Any disputes or differences concerning any development agreement will be referred to mediation, and if it fails, to arbitration.
Such requirements will be deemed to have been incorporated into any development agreement signed before or after the date of coming into force of the proposed amendments.
The Bill states that the new proposals are intended to facilitate the resolution of disputes between the parties to the development agreements, including the owners of NCR land, in an amicable manner.
In the Pantu Land case, the court attacked a joint-venture agreement (JVA) between Pelita Holdings Sdn Bhd (PHSB) and a plantation company, Tetangga Arkab Sdn Bhd (TASB) and Tetangga Arkab Pelita (Pantu) Sdn Bhd (Tetangga).
Tetangga is the joint venture company formed by PHSB and TASB that undertook the development of an oil palm plantation project involving the NCR land in Pantu district.
The principle deed and the JVA were signed on Sept 3, 2004 for the development of 7,000ha of NCR land.
Twelve NCR landowners have sued the Land Custody and Development Authority (LCDA), PHSB, Tetangga and the state government as first, second, third and four defendants respectively.
PHSB is a wholly subsidiary of LCDA, a state government land agency.
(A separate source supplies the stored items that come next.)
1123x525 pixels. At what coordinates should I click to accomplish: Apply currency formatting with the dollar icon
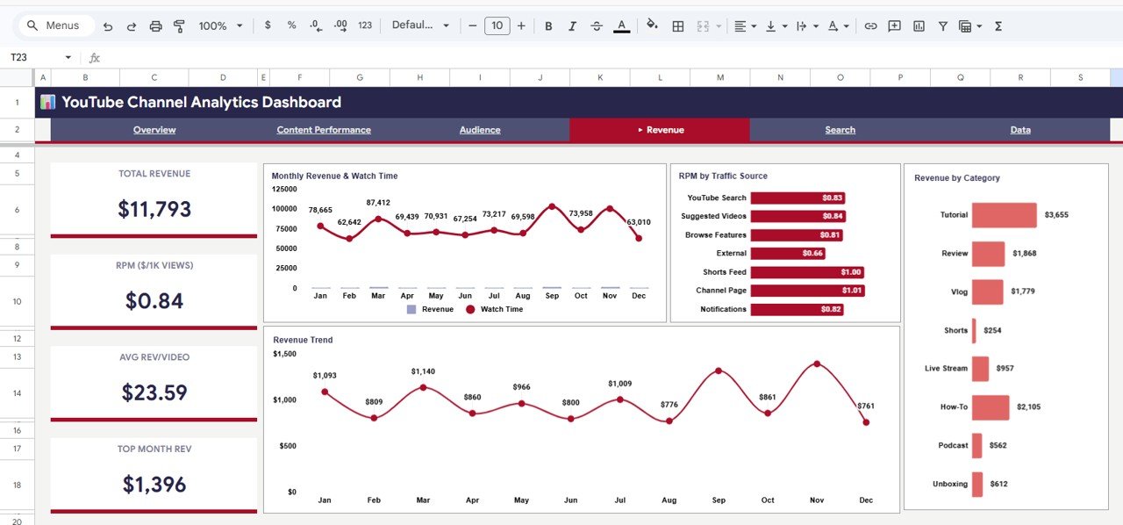[x=268, y=25]
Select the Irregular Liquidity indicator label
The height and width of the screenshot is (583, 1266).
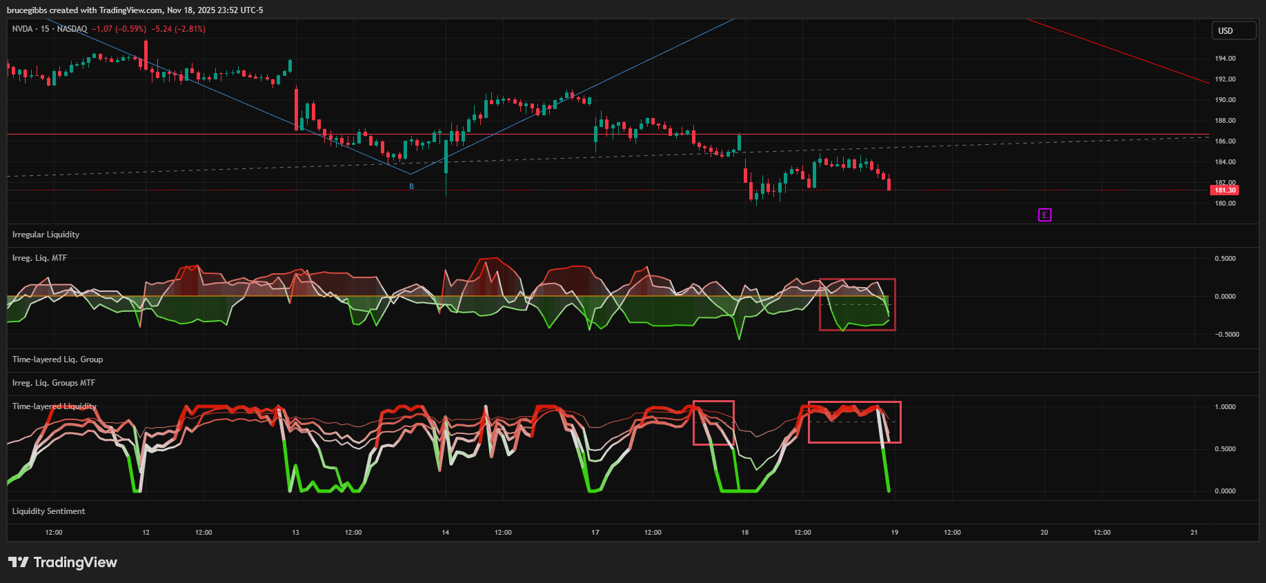(46, 235)
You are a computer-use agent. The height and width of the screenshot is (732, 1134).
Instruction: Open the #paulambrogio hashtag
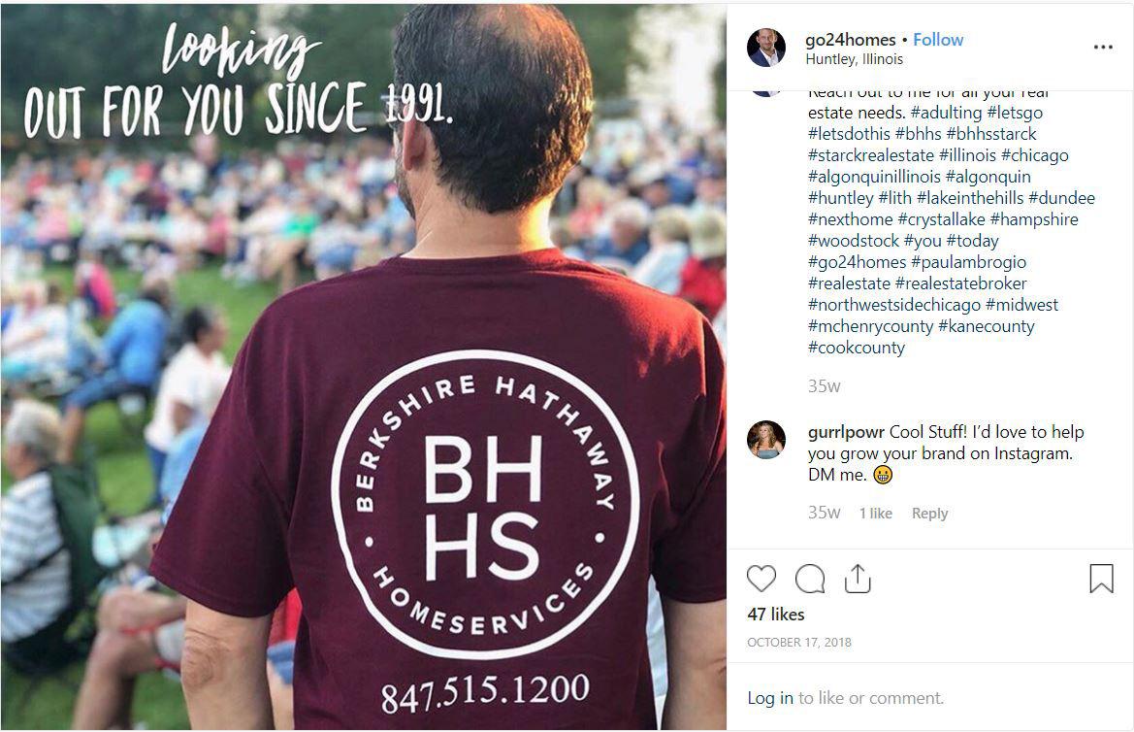point(968,262)
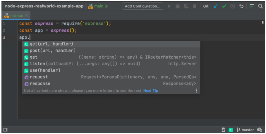Click the Debug bug icon

178,6
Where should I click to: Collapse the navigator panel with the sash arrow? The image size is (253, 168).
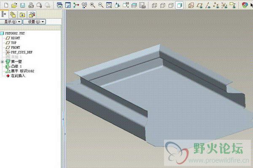point(63,119)
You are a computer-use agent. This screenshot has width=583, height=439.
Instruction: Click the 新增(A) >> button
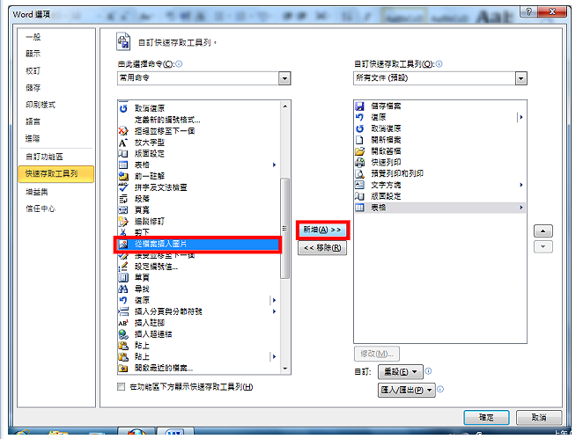[322, 230]
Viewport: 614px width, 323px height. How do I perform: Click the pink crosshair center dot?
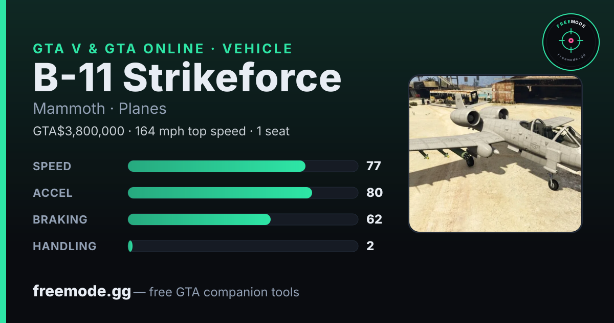[571, 41]
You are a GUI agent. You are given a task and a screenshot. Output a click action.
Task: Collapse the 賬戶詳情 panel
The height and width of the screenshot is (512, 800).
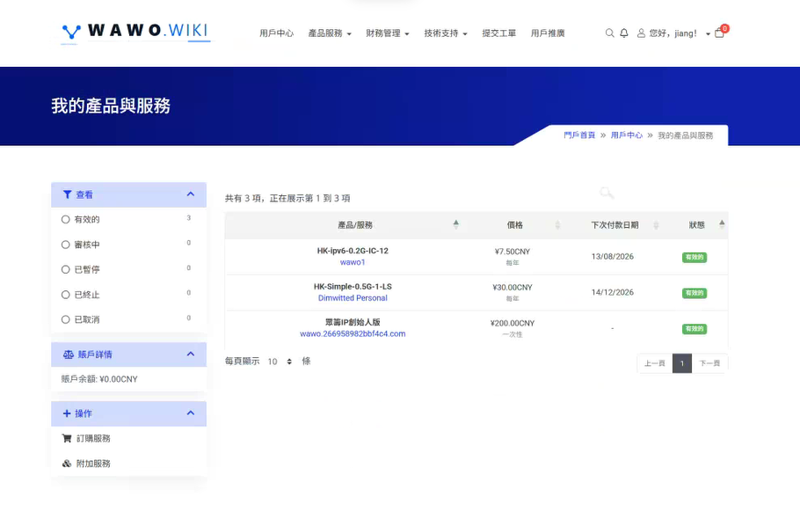coord(191,355)
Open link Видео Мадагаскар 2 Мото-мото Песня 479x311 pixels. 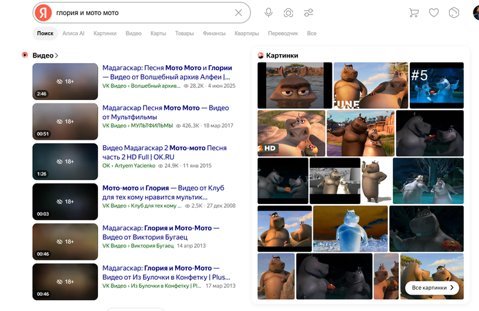click(164, 152)
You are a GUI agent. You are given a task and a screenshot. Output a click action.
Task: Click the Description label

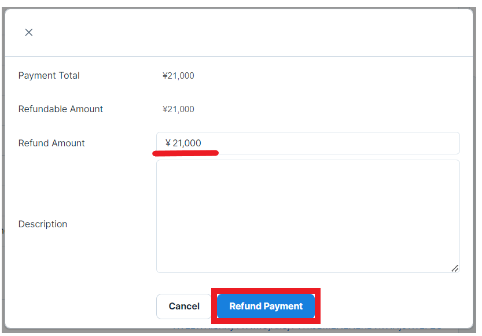[43, 224]
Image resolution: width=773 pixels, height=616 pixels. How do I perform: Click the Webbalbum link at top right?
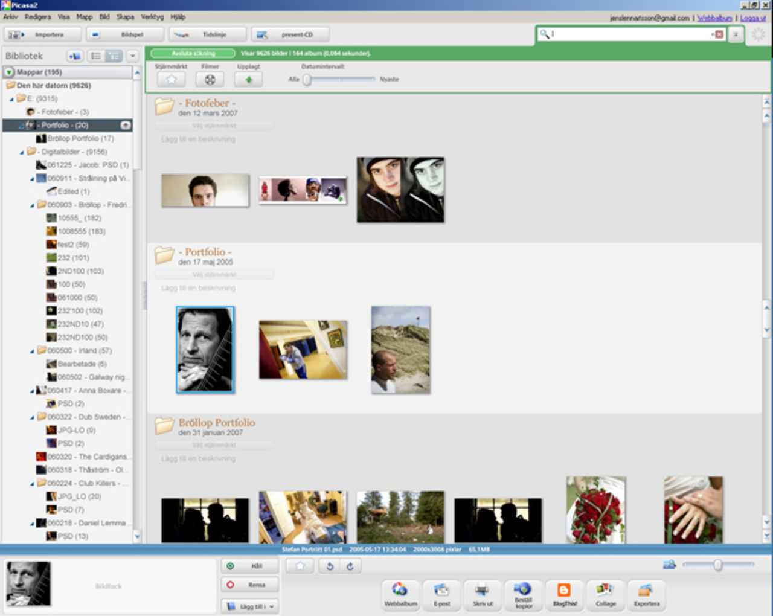click(x=715, y=18)
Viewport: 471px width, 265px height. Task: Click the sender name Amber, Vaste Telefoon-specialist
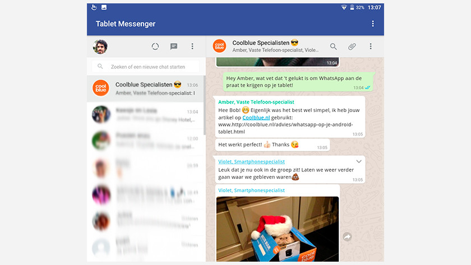pyautogui.click(x=256, y=102)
The plaintiffs are Masa Nangkai, Christopher Ambu, Engkana Talap, Sinju Senabong, Uban Bundan, Albert Waler Skinner Tulis, Jacob Emang, Len Jubang, Liap Giling, Ivanhoe Anthony Belon, Morice Renggi and Gima Belon.
They were suing on behalf of themselves and 90 other occupiers, holders and claimants of NCR land situated at or around Kampung Tekuyong, Kampung Dadak Aping, Kampung Aping, Kampung Lubok Abok, Kampung Sungai Tenggang, Kampung Limau and Kampung Pantu.
The plaintiffs claimed various declaratory reliefs relating to their native customary rights over land in the disputed area land which was established to be within the oil palm plantation project and for restraining orders against LCDA, PHSB and Tetangga and for them to give vacant possession of the plaintiffs’ native customary rights land and damages.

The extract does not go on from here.